To obtain valid estimates of the target estimand using this function, the fundamental causal identifiability assumptions have to be met. Those are described in detail in our article on this topic (Denz & Timmesfeld 2022). If those assumptions are not met, the estimates may only be used to showcase simple associations. They cannot be endowed with a counterfactual interpretation in this case.
Supported Models
This function relies on the predictRisk
function from the riskRegression package to create the covariate and time specific estimates of the probabilities. All models with an associated predictRisk
method may be used in this function. This includes a variety of models, such as the Cox proportional hazards regression model and the aalen additive hazards model. If the model that should be used has no predictRisk
method, the user either needs to write their own predictRisk
method or contact the maintainers of the riskRegression package.

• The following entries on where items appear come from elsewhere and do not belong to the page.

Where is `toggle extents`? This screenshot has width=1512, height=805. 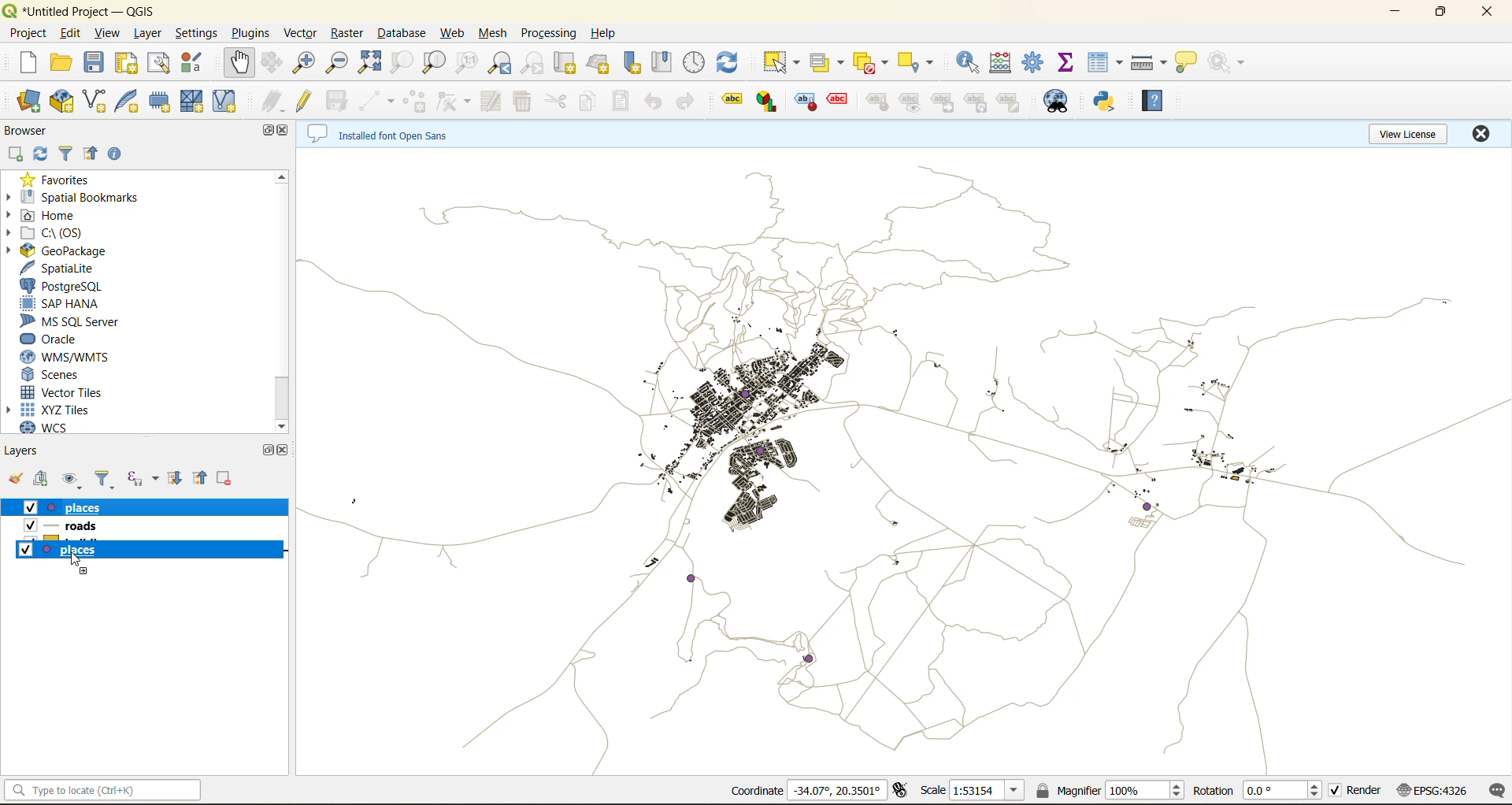
toggle extents is located at coordinates (899, 792).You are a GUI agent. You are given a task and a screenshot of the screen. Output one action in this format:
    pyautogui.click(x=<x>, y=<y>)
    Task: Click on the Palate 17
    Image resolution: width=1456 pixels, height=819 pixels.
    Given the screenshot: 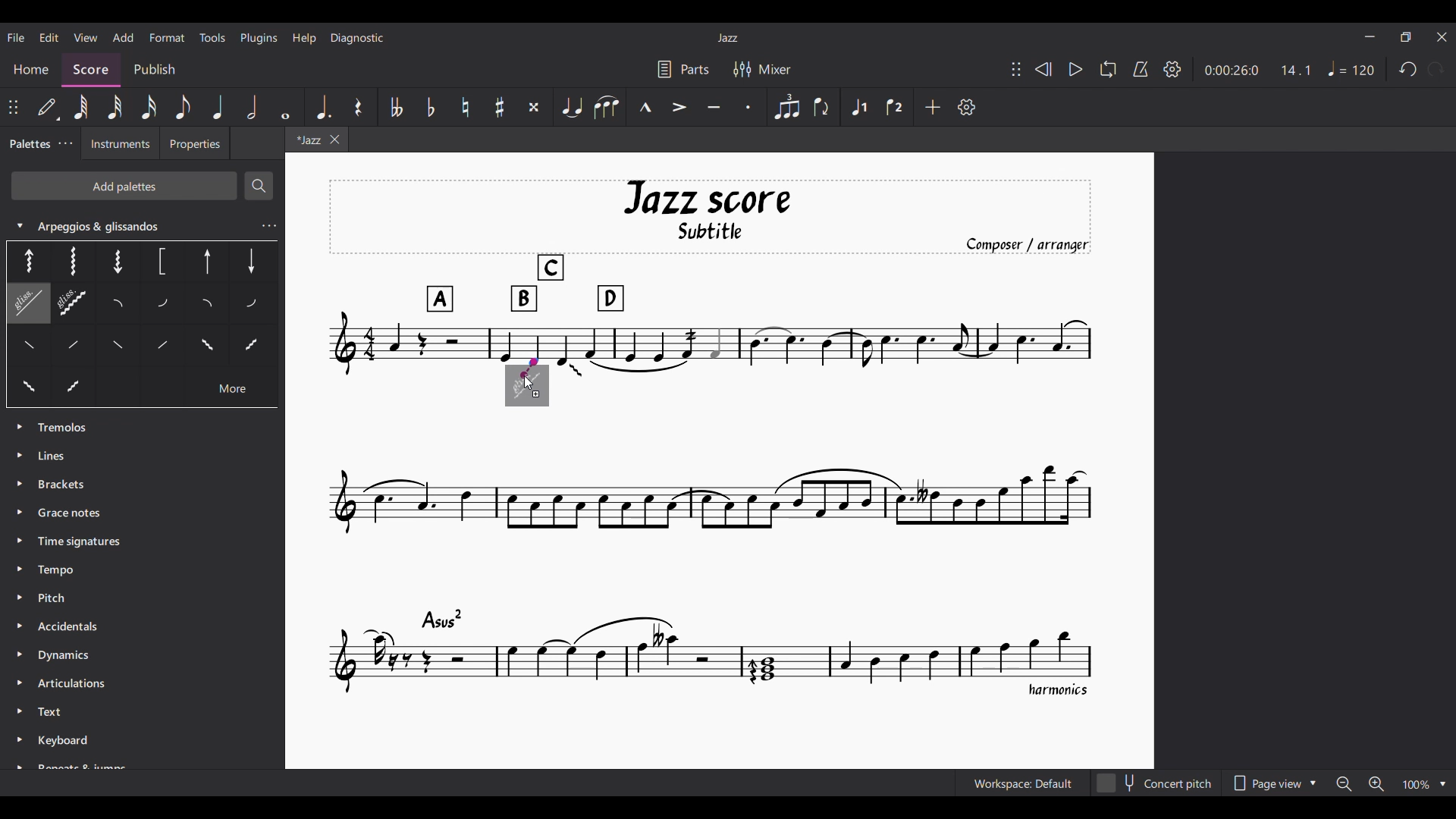 What is the action you would take?
    pyautogui.click(x=251, y=349)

Bootstrap Confidence Intervals
By using conf_int=TRUE
, bootstrap confidence intervals may be estimated. This will draw n_boot
samples of size nrow(data)
with replacement from data
in the first step. Afterwards, the model
is fit to each of those bootstrap samples and the curve_cont
function is recursively called to obtain the estimates of interests for each sample. Using the percentile approach, the bootstrap confidence intervals are calculated. This requires that the model
object contains a call
parameter, because the update()
function is used internally.
Computational Complexity
If many values are included in times
, horizon
or both and/or data
has a lot of rows, this function may become very slow. Since bootstrapping relies on sampling with replacement from the original data
and repeating the entire procedure n_boot
times, this also dramatically increases the runtime. Parallel processing may be used to speed up the computations. This can be done by simply setting n_cores
to values higher than 1.
Missing Data
Currently, this function does not support advanced handling of missing data. The data.frame
supplied to data
should contain no missing data in the relevant columns. To achieve this, the na.action
argument can be set to "na.omit"
, which will remove all rows that do contain missing data.
Competing Events
By supplying a model
that directly takes into account competing events and using the cause
argument, the user may also use the functionality offered in this package to create plots in this setting. Internally, the predictRisk
method will then be used to estimate the conditional cause-specific cumulative incidence function, which will then be used to carry out the g-computation step explained above. However the underlying target estimand of this procedure is dependent on which kind of model was supplied. It is therefore not possible to define it here concisely. Future research is necessary to clarify this point. This feature should only be used with great caution.
Value
Returns a data.frame
containing the columns time
(the point in time), est
(the estimated survival probability or CIF) and cont
(the specific value of variable
used). If group
was used, it includes the additional group
column, specifying the level of the grouping variable. If conf_int=TRUE
was used, it additionally includes the columns se
(bootstrap standard error of the estimate), ci_lower
(lower limit of the bootstrap confidence interval) and ci_upper
(upper limit of the bootstrap confidence interval).
References
Robin Denz, Nina Timmesfeld (2023). "Visualizing the (Causal) Effect of a Continuous Variable on a Time-To-Event Outcome". In: Epidemiology 34.5
Brice Ozenne, Anne Lyngholm Sorensen, Thomas Scheike, Christian Torp-Pedersen and Thomas Alexander Gerds. riskRegression: Predicting the Risk of an Event using Cox Regression Models. The R Journal (2017) 9:2, pages 440-460.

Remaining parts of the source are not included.